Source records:
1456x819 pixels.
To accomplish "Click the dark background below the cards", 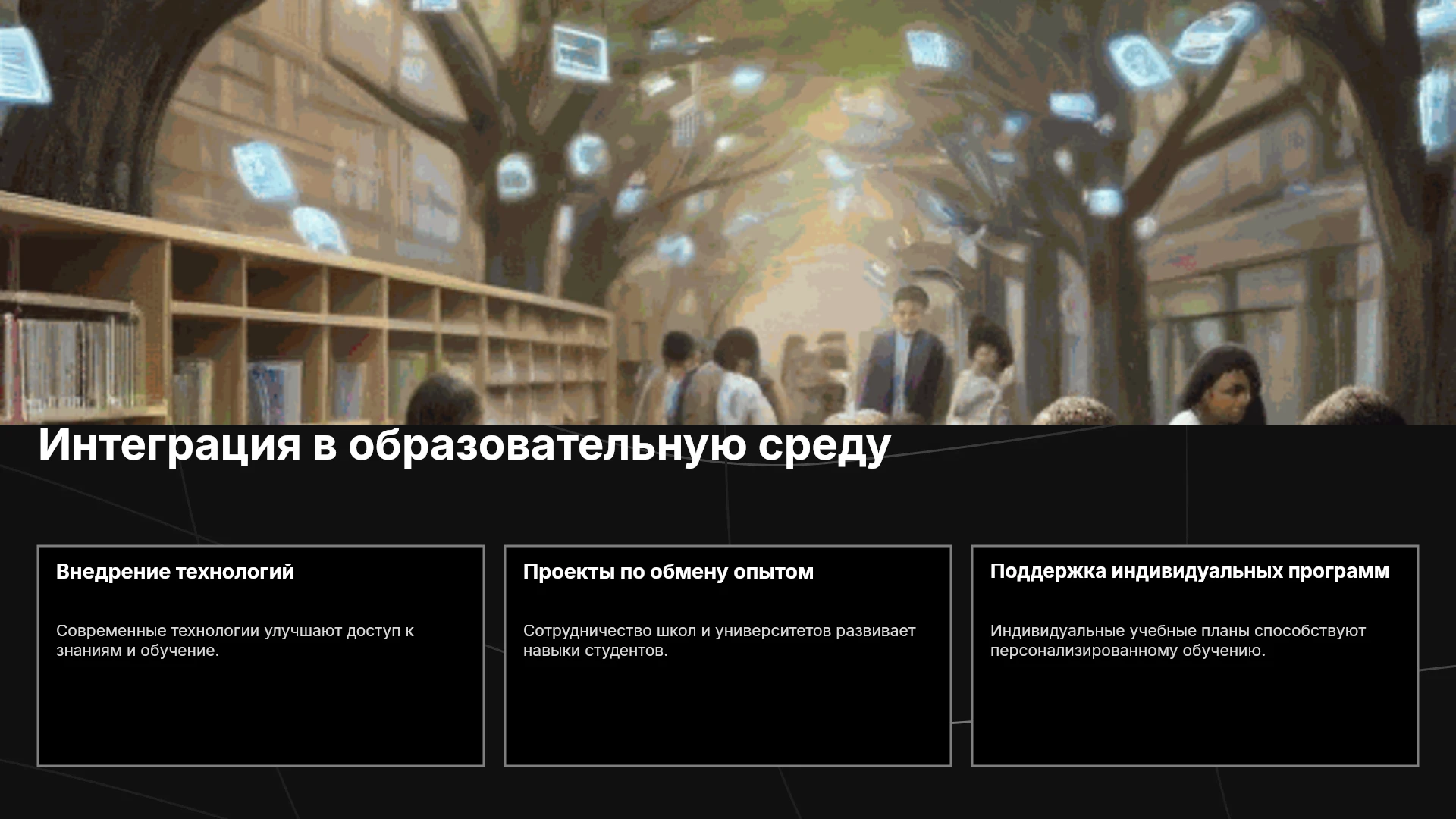I will [x=728, y=794].
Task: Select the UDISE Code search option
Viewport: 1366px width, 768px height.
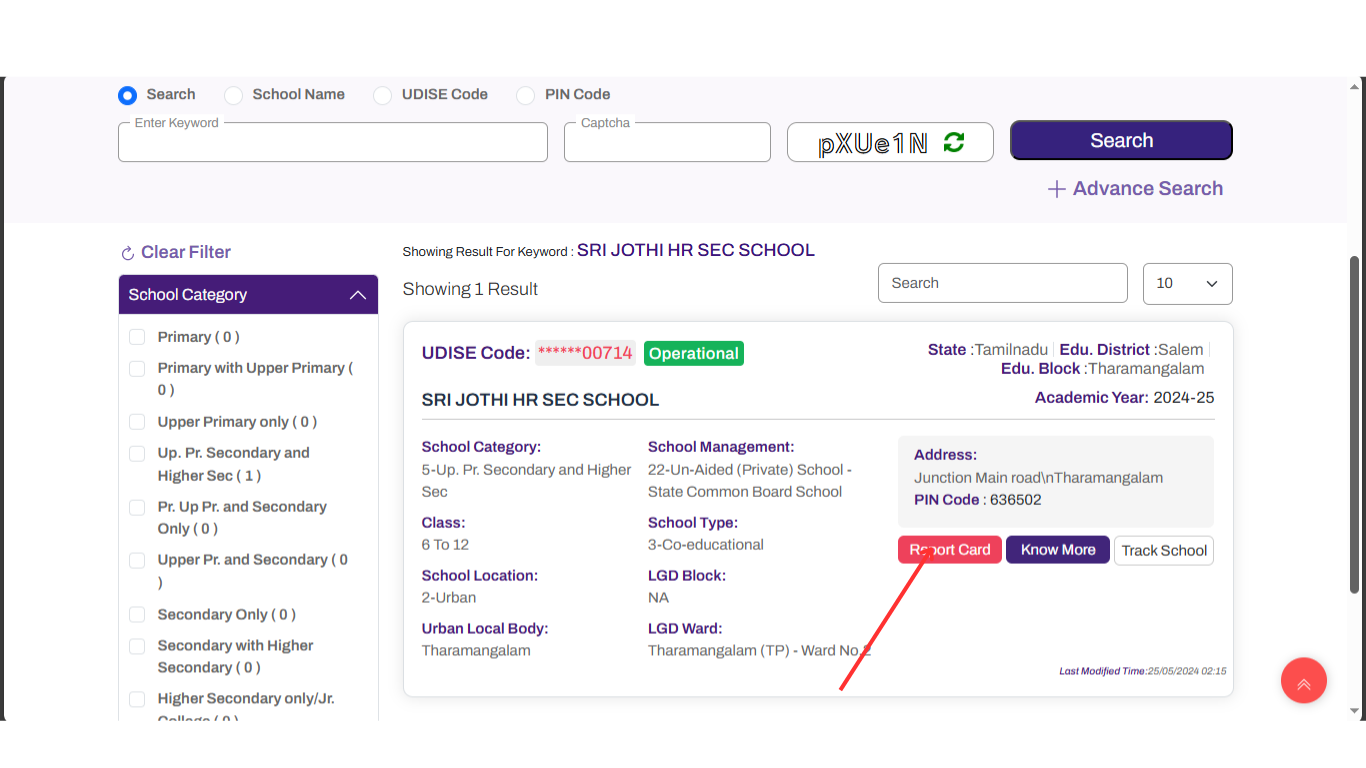Action: pos(382,95)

== WHAT YOU WILL DO ==
Without any pictures, please write out the lines from the one containing "Task: Select the UDISE Code search option" through the final line of the data, exactly and inclusive of both ends.

== REPLY ==
Task: Select the UDISE Code search option
Viewport: 1366px width, 768px height.
Action: pos(382,95)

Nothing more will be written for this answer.